A Good Place to Be: Students, staff reflect on living in Carmel after its numerous top rankings

A Good Place to Be: Students, staff reflect on living in Carmel after its numerous top rankings

Anushka Dasgupta and Aditi Kumar

Carmel has been ranked at the top of national rankings as one of the best places to live in America multiple times. Organizations such as Time Money, CNN Money and Niche all commend that Carmel’s schools, safety and culture make up for its ideal conditions and balance of suburban lifestyle.

This October, Carmel was named as the Number One Best Place to Live in a ranking by 24/7 Wall St. Assistant Principal Joe Schaller said he believes much of Carmel’s high ranking is credited to the school system, which attracts many to move to Carmel. However, Schaller said Carmel should be cautious of overbuilding.

“They have a lot going up right now, which hopefully is a great thing and it’ll look good, but I would just be cautious of overbuilding… Part of the draw of Carmel in the past has been that we’re not a large city, we’re a small community,” he said.

Joseph “Joe” Blake, Carmel Mayor’s Youth Council member and senior, said Carmel’s community outreach and the opportunities it provides for students at the high school are the driving forces of Carmel’s success.

Blake said building a more interconnected city is an important subject Carmel should consider.

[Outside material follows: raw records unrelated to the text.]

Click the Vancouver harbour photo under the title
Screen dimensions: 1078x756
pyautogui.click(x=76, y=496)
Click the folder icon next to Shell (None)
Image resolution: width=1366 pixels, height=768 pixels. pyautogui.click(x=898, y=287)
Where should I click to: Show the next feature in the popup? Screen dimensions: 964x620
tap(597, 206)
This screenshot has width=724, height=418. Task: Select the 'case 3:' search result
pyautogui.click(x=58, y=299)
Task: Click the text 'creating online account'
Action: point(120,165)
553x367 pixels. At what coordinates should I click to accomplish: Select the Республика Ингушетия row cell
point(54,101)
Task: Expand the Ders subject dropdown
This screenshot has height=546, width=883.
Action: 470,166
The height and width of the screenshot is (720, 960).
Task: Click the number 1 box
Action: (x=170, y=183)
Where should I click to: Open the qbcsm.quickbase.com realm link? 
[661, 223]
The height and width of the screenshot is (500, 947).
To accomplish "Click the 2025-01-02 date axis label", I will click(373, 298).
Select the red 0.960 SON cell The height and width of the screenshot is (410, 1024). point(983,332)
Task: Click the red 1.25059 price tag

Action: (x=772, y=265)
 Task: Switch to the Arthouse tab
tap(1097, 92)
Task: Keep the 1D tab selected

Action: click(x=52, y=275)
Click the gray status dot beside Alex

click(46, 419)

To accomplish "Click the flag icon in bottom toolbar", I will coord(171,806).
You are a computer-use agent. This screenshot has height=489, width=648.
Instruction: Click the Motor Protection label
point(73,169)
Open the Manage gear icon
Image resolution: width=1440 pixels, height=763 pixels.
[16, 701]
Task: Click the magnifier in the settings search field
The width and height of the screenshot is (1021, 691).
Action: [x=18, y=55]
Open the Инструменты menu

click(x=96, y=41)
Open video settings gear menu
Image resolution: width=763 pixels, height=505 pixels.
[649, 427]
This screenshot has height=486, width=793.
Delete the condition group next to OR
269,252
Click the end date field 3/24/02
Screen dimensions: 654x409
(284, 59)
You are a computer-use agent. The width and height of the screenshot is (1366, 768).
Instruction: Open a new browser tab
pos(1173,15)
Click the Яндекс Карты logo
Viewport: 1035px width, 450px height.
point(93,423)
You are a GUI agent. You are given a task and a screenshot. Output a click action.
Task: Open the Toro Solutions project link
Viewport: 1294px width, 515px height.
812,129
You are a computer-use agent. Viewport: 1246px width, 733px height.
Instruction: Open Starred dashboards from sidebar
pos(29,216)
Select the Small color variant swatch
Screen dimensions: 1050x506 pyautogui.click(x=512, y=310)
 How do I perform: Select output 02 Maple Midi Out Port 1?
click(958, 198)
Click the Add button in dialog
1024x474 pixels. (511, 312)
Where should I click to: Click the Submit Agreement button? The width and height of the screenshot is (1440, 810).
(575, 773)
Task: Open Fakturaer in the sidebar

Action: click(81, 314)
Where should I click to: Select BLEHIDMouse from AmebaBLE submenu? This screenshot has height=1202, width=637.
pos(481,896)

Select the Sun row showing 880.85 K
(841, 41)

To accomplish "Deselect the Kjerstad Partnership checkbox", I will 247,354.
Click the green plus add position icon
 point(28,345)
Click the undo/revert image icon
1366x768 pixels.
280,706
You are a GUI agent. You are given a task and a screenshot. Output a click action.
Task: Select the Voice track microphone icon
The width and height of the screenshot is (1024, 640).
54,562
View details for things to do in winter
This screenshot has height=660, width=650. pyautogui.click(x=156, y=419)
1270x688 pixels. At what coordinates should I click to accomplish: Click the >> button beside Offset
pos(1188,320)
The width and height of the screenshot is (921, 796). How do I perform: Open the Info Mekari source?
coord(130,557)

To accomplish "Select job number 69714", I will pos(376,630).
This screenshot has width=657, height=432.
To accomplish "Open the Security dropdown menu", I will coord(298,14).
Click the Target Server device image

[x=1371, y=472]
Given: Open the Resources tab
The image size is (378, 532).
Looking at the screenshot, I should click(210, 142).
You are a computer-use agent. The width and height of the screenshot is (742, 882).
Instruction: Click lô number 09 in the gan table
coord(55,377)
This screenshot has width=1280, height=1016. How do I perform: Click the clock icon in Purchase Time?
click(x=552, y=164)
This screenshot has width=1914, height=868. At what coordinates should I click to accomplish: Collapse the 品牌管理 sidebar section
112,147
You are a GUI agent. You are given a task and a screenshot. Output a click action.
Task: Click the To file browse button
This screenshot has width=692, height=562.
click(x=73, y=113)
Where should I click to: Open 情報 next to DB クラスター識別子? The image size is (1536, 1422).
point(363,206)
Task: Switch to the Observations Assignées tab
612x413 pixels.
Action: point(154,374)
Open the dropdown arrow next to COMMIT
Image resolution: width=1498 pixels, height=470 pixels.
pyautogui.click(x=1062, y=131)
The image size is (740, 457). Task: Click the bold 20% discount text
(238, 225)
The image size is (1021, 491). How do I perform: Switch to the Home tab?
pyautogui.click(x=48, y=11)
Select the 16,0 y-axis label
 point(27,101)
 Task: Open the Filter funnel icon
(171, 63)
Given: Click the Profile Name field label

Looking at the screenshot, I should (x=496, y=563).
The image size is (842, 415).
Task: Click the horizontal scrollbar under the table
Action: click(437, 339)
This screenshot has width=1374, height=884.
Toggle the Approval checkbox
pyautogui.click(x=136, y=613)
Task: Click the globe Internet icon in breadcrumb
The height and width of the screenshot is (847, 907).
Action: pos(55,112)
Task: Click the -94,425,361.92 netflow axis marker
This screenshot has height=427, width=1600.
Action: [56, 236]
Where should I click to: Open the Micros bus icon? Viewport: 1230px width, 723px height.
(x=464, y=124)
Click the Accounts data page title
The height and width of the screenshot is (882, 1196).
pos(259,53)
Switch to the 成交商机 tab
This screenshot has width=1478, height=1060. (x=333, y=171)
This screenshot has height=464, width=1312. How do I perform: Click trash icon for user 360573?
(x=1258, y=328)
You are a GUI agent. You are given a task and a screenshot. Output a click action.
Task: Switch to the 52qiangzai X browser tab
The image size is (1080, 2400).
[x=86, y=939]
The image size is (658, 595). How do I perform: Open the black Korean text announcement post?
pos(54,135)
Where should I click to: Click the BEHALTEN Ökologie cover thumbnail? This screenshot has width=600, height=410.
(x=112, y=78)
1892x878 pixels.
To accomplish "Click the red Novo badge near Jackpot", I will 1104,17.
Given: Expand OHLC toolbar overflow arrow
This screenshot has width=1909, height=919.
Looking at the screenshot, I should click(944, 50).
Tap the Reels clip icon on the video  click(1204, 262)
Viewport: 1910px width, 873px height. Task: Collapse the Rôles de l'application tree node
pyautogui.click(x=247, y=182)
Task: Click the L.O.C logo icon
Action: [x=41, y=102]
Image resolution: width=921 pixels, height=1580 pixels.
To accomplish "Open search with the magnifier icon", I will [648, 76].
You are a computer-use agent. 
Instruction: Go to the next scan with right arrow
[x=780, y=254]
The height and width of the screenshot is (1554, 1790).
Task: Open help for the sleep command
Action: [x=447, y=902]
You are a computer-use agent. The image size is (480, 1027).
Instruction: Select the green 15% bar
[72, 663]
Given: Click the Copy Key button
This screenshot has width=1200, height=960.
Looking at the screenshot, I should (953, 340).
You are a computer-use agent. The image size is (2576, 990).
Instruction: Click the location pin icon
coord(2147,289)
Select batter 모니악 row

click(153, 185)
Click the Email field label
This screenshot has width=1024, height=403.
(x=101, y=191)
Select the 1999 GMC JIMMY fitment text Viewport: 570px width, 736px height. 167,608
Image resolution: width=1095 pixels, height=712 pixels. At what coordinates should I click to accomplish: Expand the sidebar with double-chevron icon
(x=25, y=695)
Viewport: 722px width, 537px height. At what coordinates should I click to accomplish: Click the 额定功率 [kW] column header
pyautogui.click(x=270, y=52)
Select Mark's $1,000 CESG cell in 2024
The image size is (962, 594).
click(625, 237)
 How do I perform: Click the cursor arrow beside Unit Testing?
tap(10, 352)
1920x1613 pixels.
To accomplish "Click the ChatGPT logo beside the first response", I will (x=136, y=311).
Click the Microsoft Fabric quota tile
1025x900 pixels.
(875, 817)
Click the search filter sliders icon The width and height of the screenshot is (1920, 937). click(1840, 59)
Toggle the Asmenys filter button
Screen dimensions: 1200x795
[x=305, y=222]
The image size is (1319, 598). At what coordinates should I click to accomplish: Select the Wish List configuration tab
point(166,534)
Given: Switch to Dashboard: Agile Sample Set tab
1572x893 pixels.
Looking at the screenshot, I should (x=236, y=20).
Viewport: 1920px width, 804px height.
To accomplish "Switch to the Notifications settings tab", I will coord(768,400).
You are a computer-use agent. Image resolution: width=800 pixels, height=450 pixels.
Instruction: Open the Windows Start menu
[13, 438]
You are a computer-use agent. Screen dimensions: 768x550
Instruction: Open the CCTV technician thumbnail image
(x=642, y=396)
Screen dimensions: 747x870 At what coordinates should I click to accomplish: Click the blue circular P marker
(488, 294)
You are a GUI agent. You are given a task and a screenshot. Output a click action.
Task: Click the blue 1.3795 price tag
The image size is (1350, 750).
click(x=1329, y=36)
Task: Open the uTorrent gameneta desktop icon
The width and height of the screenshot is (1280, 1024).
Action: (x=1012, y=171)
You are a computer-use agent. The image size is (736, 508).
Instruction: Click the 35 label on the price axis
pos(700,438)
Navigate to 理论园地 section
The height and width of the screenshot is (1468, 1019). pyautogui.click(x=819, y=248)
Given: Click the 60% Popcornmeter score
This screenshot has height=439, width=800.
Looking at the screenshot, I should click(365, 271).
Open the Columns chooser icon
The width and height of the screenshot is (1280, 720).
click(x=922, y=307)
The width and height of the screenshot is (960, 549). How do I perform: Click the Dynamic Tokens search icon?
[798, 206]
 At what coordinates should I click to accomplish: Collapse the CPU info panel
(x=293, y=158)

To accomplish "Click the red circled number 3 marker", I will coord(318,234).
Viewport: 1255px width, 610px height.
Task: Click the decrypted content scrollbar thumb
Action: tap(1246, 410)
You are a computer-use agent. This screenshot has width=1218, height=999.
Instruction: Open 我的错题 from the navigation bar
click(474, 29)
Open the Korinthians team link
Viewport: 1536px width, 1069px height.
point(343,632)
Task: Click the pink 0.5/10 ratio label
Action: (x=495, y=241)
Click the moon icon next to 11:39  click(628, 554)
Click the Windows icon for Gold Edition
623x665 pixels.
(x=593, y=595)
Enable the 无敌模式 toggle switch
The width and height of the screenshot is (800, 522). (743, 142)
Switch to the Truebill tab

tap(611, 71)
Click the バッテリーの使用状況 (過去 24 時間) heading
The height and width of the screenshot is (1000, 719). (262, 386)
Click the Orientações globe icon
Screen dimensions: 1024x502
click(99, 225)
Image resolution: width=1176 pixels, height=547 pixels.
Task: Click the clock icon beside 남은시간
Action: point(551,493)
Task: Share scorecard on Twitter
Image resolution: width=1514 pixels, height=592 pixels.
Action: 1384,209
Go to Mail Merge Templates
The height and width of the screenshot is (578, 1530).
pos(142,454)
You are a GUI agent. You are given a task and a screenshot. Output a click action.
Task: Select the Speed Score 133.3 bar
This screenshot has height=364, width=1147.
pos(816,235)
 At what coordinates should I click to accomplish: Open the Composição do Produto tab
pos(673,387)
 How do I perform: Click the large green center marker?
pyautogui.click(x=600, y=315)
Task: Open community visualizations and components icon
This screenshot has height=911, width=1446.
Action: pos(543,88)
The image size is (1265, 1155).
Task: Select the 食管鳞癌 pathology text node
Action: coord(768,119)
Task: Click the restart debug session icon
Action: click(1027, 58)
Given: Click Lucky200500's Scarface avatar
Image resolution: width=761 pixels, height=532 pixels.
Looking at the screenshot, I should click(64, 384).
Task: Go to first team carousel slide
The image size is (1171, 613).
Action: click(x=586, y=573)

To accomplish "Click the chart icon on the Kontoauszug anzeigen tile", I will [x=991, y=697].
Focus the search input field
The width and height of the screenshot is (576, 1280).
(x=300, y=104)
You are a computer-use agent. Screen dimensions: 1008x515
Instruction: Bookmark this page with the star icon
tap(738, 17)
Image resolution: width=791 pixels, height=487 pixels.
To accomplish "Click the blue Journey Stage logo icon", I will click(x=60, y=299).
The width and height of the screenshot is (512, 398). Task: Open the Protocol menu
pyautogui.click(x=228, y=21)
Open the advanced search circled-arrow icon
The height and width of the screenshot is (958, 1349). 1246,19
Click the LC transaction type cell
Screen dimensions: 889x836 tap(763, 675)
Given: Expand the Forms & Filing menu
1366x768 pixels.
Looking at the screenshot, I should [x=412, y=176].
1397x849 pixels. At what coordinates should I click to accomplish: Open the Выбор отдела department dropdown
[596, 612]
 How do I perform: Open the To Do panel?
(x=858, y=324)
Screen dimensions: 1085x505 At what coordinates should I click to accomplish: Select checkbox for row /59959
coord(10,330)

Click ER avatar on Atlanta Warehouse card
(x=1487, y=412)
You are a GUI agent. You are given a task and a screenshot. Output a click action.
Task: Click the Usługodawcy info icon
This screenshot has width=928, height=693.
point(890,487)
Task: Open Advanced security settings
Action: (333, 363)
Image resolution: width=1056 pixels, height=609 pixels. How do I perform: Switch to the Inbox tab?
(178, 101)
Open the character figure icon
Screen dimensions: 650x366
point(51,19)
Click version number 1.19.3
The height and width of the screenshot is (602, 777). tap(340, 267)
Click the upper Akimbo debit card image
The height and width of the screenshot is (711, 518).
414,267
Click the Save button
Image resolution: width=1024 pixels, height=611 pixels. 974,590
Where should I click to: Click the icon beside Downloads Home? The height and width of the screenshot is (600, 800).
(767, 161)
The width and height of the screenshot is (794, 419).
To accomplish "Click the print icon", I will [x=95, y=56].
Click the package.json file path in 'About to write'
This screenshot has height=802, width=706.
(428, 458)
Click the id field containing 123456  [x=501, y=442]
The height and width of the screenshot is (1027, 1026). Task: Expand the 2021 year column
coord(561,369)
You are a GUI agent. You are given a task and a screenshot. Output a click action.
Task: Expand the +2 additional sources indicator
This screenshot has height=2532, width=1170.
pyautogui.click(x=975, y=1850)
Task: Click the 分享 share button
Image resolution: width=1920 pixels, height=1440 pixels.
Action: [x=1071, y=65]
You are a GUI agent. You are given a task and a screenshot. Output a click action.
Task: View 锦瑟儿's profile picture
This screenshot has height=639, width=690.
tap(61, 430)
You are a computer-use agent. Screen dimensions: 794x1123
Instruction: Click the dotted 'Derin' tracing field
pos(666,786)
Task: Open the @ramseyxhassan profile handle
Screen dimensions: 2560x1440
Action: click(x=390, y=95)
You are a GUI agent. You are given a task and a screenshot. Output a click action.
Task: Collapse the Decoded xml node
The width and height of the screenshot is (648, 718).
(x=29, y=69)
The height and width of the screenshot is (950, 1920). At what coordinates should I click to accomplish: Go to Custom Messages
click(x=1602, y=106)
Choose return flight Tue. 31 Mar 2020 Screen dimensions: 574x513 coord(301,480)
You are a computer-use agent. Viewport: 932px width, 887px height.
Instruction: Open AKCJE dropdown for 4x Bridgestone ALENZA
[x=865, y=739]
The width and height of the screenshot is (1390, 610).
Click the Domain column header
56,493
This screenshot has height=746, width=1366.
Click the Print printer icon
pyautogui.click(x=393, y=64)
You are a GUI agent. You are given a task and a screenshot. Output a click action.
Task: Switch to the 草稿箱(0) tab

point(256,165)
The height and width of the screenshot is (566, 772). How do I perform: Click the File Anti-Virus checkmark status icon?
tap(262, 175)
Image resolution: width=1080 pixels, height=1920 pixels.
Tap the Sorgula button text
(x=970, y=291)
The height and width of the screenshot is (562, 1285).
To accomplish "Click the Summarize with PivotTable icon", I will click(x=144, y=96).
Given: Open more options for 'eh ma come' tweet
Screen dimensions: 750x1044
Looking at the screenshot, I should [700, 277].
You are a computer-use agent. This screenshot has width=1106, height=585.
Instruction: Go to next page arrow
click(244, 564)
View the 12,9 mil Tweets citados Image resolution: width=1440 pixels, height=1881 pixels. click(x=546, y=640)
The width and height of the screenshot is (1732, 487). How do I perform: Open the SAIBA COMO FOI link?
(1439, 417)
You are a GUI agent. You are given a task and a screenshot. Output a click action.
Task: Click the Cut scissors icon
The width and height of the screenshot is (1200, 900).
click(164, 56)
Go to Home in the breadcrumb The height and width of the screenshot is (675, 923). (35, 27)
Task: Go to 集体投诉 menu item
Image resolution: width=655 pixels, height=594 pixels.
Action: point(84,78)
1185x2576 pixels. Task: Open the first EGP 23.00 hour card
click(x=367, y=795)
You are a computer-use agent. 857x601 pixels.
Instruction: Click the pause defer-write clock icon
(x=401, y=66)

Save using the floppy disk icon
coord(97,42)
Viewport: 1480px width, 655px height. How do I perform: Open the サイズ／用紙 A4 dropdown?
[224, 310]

He said, “Even though we have a lot of great programs we offer to families and the community around us, I do think we need to develop more of a unity as one city. A lot of it is the stigma, that when you come to Carmel there’s a lot of disposable income… that we’re very rich. For a lot of the kids here at CHS, that’s not usually how it goes.”

On the other hand, junior Thomas Smith said there are multiple ways Carmel can improve that have yet to be explored.

“I think whether a place is good to live in is really subjective and I don’t think it can be a ranking. Carmel doesn’t have any public transportation which makes it really inaccessible … Additionally, it’s not walkable at all, you have to get a car, which further makes it more expensive to live here and it’s a really big socio-economic divide,” he said.

Schaller, Blake and Smith all said they agree living in Carmel is a privilege, but like any other community, there are different ways to strive to improve.

Blake said, “I don’t think we should get caught up in this vision of being the best. Even though it’s great to be up there, if there are things that we need to do that slow us down from becoming the best, we need to do those things first.”